#### [Work item]
Below are some records. Return exactly the lines from the one containing "music (349, 1594)" through the one containing "What are we even doing here?! (948, 225)", both included, and only those.

#### [Exercise data]
*-*-*
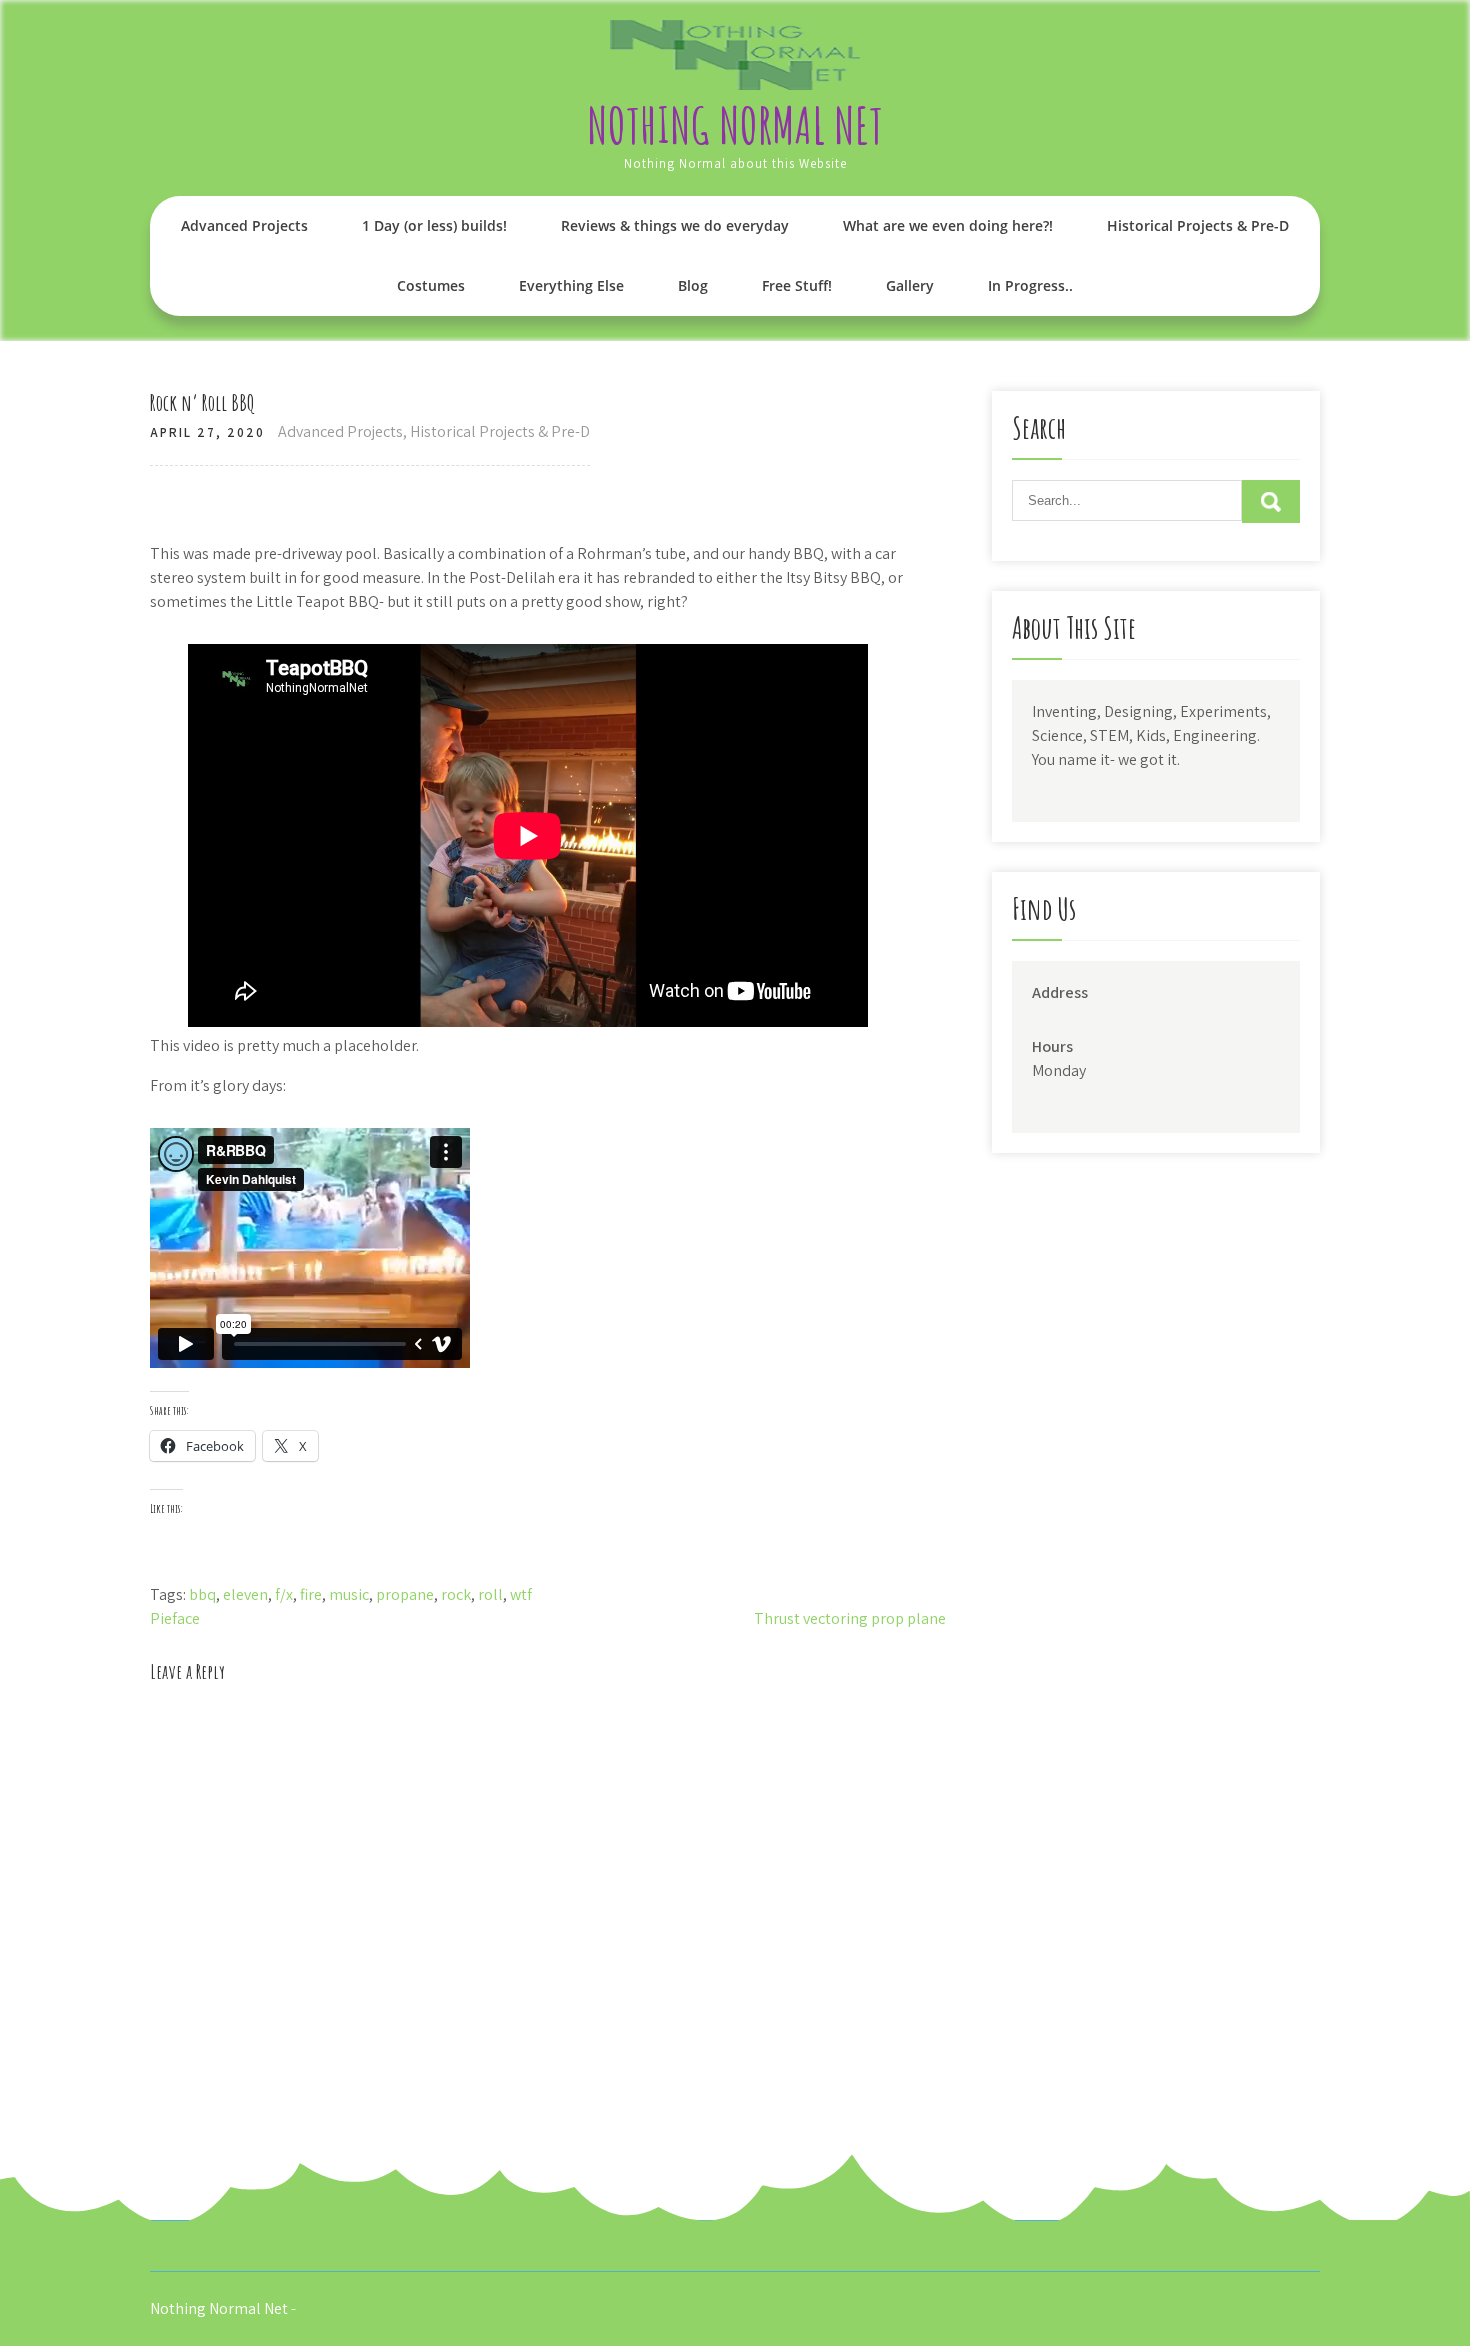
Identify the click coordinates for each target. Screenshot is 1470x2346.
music (349, 1594)
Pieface (175, 1618)
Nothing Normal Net (735, 124)
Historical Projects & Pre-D (1198, 225)
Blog (693, 285)
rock (456, 1594)
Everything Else (571, 285)
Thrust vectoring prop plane (850, 1618)
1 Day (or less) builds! (434, 225)
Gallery (910, 285)
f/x (284, 1594)
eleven (245, 1594)
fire (311, 1594)
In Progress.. (1030, 285)
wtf (521, 1594)
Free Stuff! (797, 285)
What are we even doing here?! (948, 225)
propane (405, 1594)
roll (490, 1594)
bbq (202, 1594)
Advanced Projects (244, 225)
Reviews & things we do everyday (675, 225)
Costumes (431, 285)
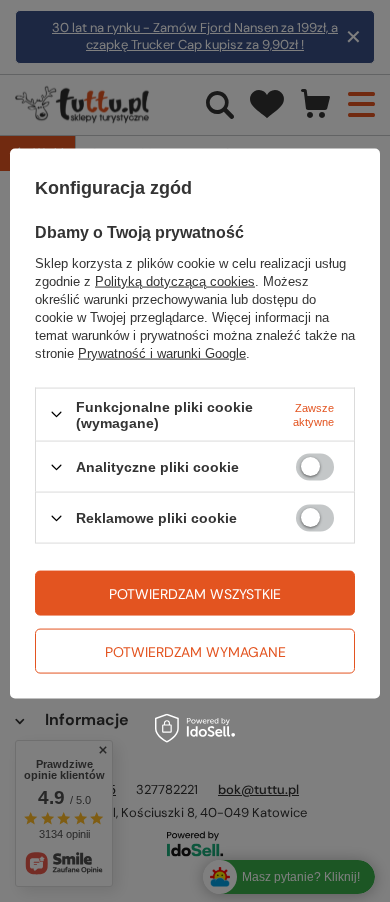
*-*-*
#### [Result for this exercise]
music (349, 1594)
Pieface (175, 1618)
Nothing Normal Net (735, 124)
Historical Projects & Pre-D (1198, 225)
Blog (693, 285)
rock (456, 1594)
Everything Else (571, 285)
Thrust vectoring prop plane (850, 1618)
1 Day (or less) builds! (434, 225)
Gallery (910, 285)
f/x (284, 1594)
eleven (245, 1594)
fire (311, 1594)
In Progress.. (1030, 285)
wtf (521, 1594)
Free Stuff! (797, 285)
What are we even doing here?! (948, 225)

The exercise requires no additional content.